The discussion leaders at the event comprised H.E. Sheikha Bodour Bint Sultan bin Muhammad Al Qasimi, Founder and Chair, Kalimat Foundation for Children’s Empowerment; H.E. Thani Ahmed Alzeyoudi, UAE Minister of Climate Change and Environment; H.E. Dr. Rania Al-Mashat, Egyptian Minister of International Cooperation; David Miliband, CEO, International Rescue Committee; Peter Maurer, President of the International Committee of the Red Cross; Sara Pantuliano, CEO, Overseas Development Institute; and, Olivia Leland, Founder and CEO, Co-Impact.
Over $1 trillion of dollars of philanthropic capital – private capital for public good – is deployed every year which represents more than triple the annual global development and humanitarian aid budgets combined. The USA alone witnessed over $430bn in private philanthropy last year and closer to home, we see up to $1 trillion in Islamic giving annually. As philanthropy becomes more strategic and works on systems change – as opposed to symptomatic reliever – and as the concept of blended finance goes mainstream, there is a huge opportunity for capital from government and businesses to coming forces with capital from foundations and philanthropists to jointly address the $2.5 trillion annual SDG funding gap.
Watch on YouTube 'Davos 2020: Role of emerging markets philanthropy in delivering SDGs'
While the participants covered a wide range of topics related to the growth of philanthropy and the prospect of deploying it more strategically and efficiently, there was also a particular focus on the importance of the need for research and education.
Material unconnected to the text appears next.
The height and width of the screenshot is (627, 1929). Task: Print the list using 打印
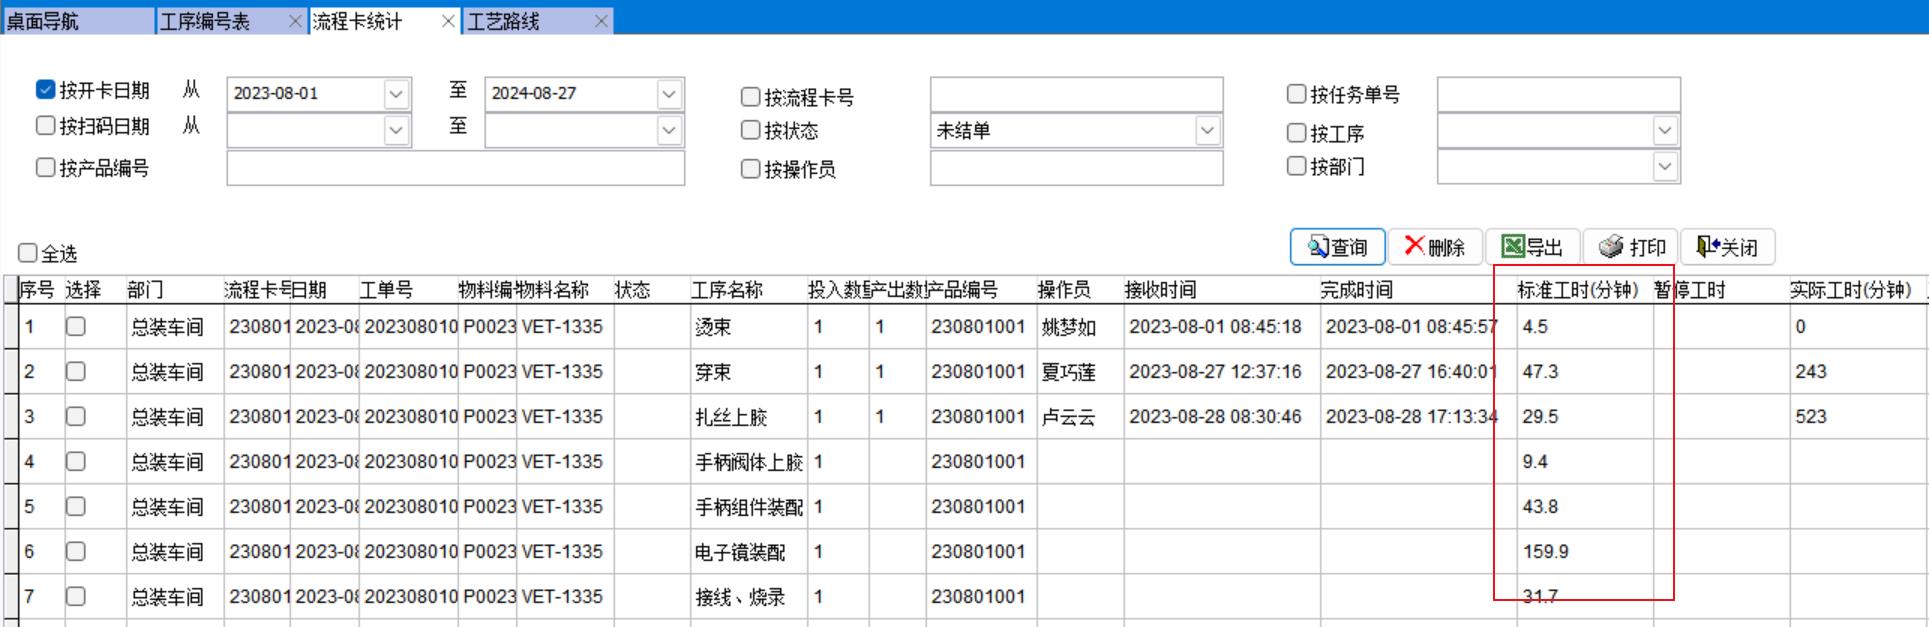point(1631,247)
This dovetailed with the announcement by Mr Jafar in his opening remarks of the establishment of a new Centre for Strategic Philanthropy to be hosted at the University of Cambridge Judge Business School in the UK. The following is a summary of the main points discussion and conclusions reached during the session:
1. More evidence-based approaches are needed
Despite a growing appetite for measuring impact, many philanthropists acknowledge that not enough data underpins their work and that too much philanthropy is still not based on research. This reveals a need for greater alignment between the research output of academia and the strategic priorities of philanthropists in order to create and scale evidence-based programmes. Too often philanthropists are not aware of existing research that could support their work or of how to access academic research when it does exist. This hampers the adoption of evidence-based approaches. There is therefore a powerful opportunity for academics and practitioners to work together to build a data cohort that can help inform methodologies, improve efficiency and effectiveness and encourage greater collaboration in what is a highly heterogeneous sector. Big data can help to enable this process along with the adoption of more scientific tools for measuring impact such as Social Return on Investment (SROI) and Randomised Control Trials (RCTs). More focused philanthropy can also help ensure that philanthropy targets the neediest (and often most complex/fragile) communities with the most effective interventions.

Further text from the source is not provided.